Tuve la oportunidad de ver una película que en México recibió el título: “Las Vueltas del Destino”. El nombre original en inglés es “August: Osage County” haciendo referencia a la temporada y el lugar en el que se desarrolla la trama la cual está basada en un guion que se escribió originalmente para teatro.
Se trata de un enredo familiar entre un grupo de almas rotas, carcomidas por el egoísmo de caer en el primer supuesto aquí planteado: No hubo de otra, ahí les tocó nacer y el ambiente hostil -empezando por las propias personalidades quebradas de los padres- poco a poco fue enseñándoles a todos a desarrollar sus propios mecanismos de defensa ante el dolor que fue siempre el común denominador de su convivencia diaria. Y no un dolor causado por la falta de bienes materiales, sino por la falta de empatía: nadie les enseñó a amarse.

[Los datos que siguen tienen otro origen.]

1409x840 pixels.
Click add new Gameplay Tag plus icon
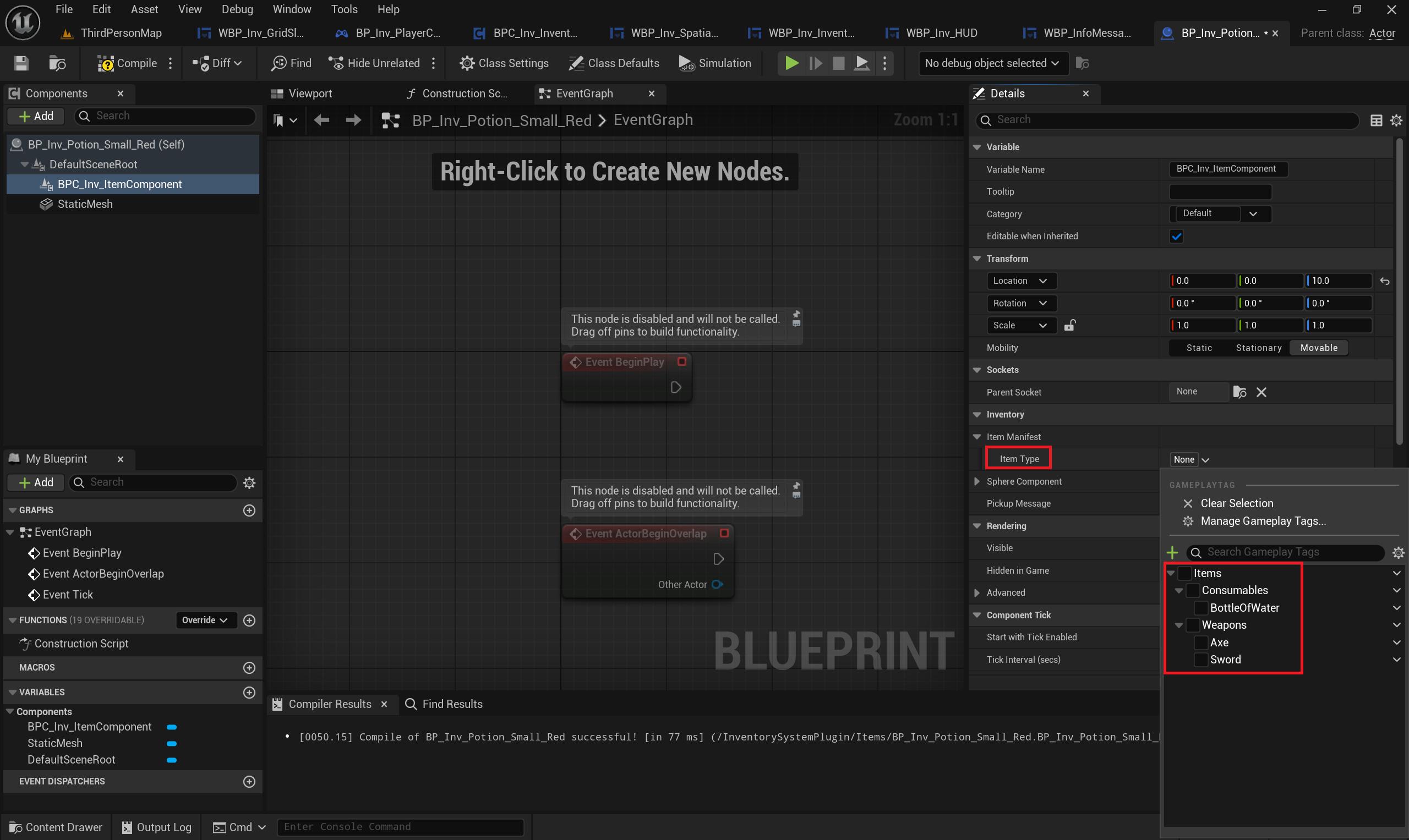[1172, 552]
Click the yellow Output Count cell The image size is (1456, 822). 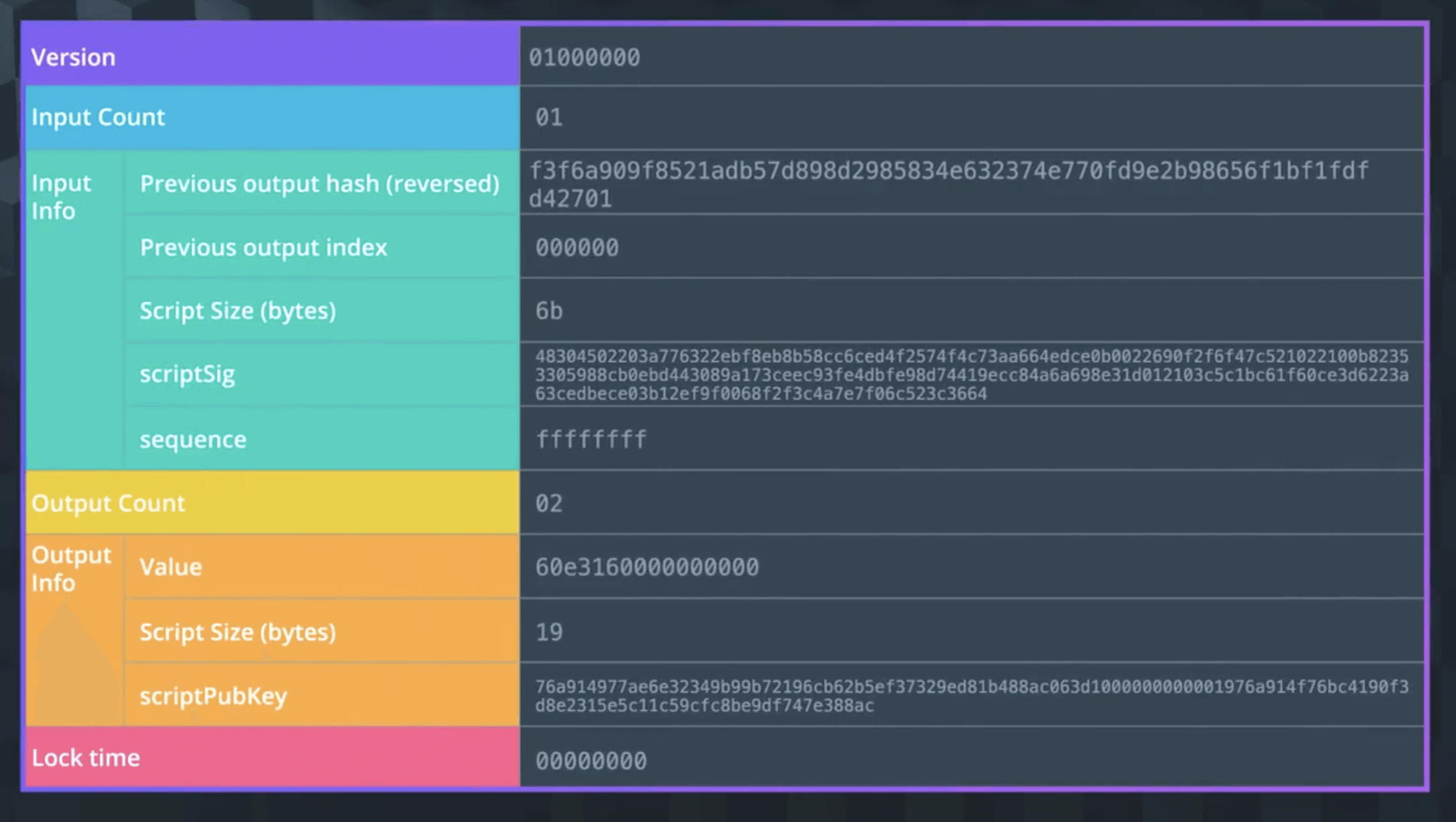click(x=108, y=503)
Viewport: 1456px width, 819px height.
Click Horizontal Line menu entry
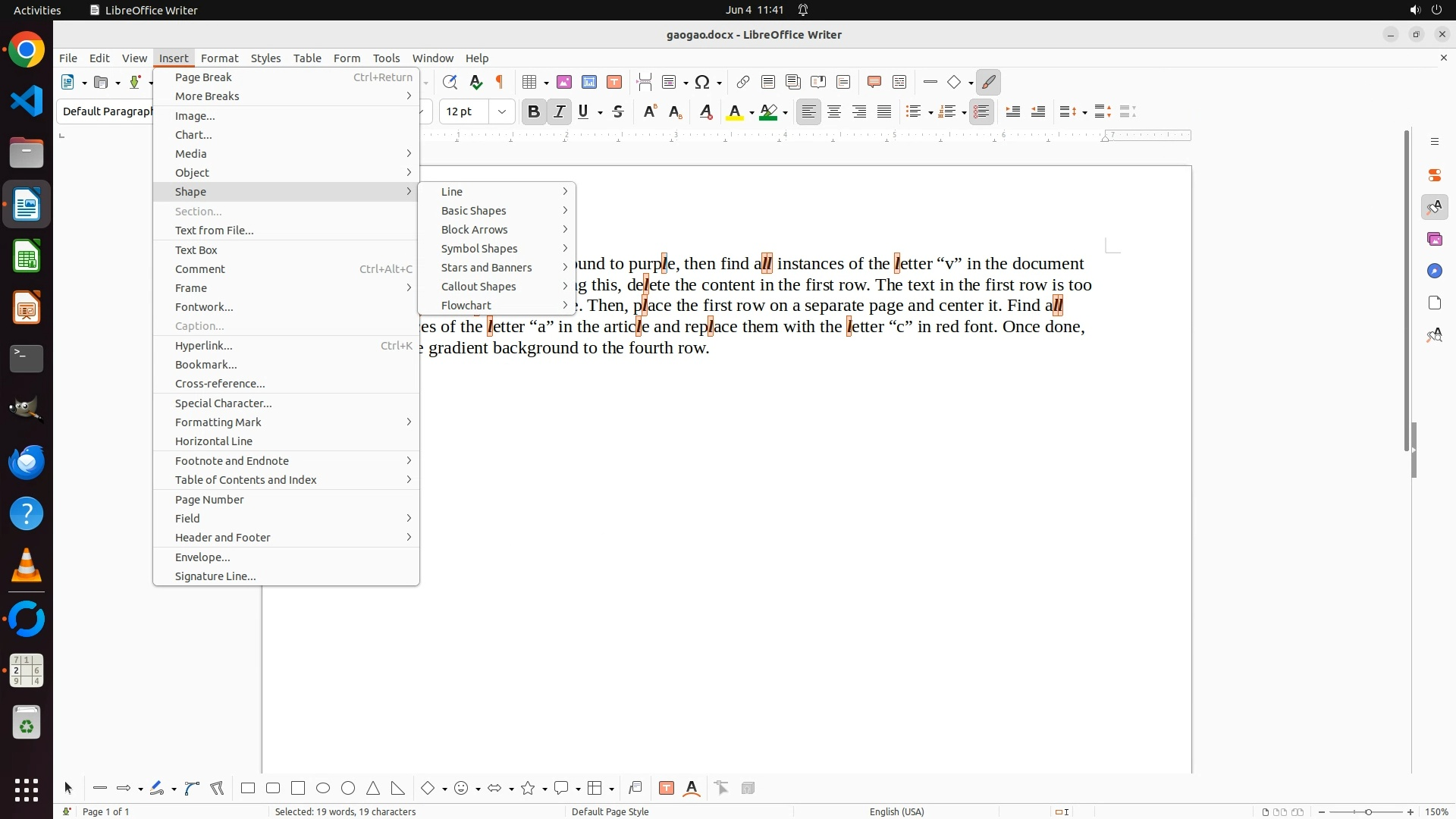(x=214, y=441)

Hay una conversación en la que una madre dice a su hija de catorce años “por favor no te mueras antes que yo”. De pronto parecería que hay ternura y cariño en esta petición pero en realidad, en el contexto, es el asomo de un arraigado egoísmo que dice: “no me hagas pasar a mi ese dolor, súfrelo tú”.

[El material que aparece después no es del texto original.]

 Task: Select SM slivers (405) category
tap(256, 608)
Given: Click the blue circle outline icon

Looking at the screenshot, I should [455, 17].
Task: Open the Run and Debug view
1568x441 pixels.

Si bien se trata de una ficción en la que todo el resentimiento y confusión posibles se dan en un núcleo familiar más bien reducido, sí refleja claramente la gran amenaza a la que nos enfrentamos todas las familias en nuestra convivencia: el egoísmo. Y muchas veces desde nosotros mismos como padres: sí, llegamos a ser egoístas con nuestros hijos sin darnos cuenta, es nuestro propio ego herido por algún asunto del pasado.
Los niños pequeños son egoístas por naturaleza -quizás por instinto de supervivencia- condición que tiene que ser tomada por sus formadores, principalmente sus padres, para, por medio del ejemplo, ir transformándola poco a poco en desprendimiento, empatía y generosidad. En amor, para acabar pronto.
Y no se trata de estar todos de acuerdo siempre o de pensar igual. Eso sería imposible, porque cada uno, a pesar de formar parte del mismo seno familiar, piensa distinto y cuenta con un temperamento diferente. Pero sí se trata de enseñar a los hijos a darse cuenta de que la mejor forma de obtener la paz y el bienestar que todos deseamos es comenzar a ofrecerlo a los otros para recibirlo en consecuencia.